Click here for Italian/original version: https://loscrittorevolante.com/2021/01/25/insoddisfazione/
It is the most typical feeling I have.
The awareness that I could, that I can do more.
If I had been, if I were put in a position to be able to do it.
Now however, enough with the poison and obsessions.
I have to get these things out of my head.
Negative thinking must never dominate again.
These are thoughts that fuel hatred, are things that fill me with emptiness.
There is no love. For others, for me.
I don’t want to close myself in just one way of life, to see things.
I never want to be still, at a fixed point.
I do not agree with those who think that there are fixed rules,
who does not believe that things change. I am, and I will continue.
I will prove it. I was also the only one who could do it.

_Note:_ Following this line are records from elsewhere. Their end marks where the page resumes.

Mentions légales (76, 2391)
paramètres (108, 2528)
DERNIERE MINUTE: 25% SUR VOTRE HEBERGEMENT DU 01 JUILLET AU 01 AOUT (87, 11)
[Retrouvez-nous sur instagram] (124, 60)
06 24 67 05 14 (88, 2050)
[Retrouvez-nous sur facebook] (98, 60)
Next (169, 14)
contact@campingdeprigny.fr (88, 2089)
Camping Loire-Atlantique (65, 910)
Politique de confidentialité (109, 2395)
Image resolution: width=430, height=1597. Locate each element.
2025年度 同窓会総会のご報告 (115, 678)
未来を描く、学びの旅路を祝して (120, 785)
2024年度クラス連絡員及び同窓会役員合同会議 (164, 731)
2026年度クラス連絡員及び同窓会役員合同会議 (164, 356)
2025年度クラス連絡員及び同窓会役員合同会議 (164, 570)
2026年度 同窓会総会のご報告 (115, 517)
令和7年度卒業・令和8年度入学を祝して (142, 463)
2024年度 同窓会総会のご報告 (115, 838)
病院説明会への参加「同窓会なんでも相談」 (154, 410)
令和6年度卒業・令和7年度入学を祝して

Indeed, to want it. Because I could but I don’t want to… do otherwise.
I am learning to grow, to love myself.
And since I want to be the first to do it, to do it for me …
I know what is best for me best of all.
What I want. Who I want…
And the path to follow to get it.
It’s like I’ve thrown myself down,
allowing other people to kick me when I was down.
Now I got up…
The more time passes, the more I feel stronger. A
nd from the height of this pyramid,
I now ask: “Well, that’s all you are able to do?”
I am more confident in myself and my means.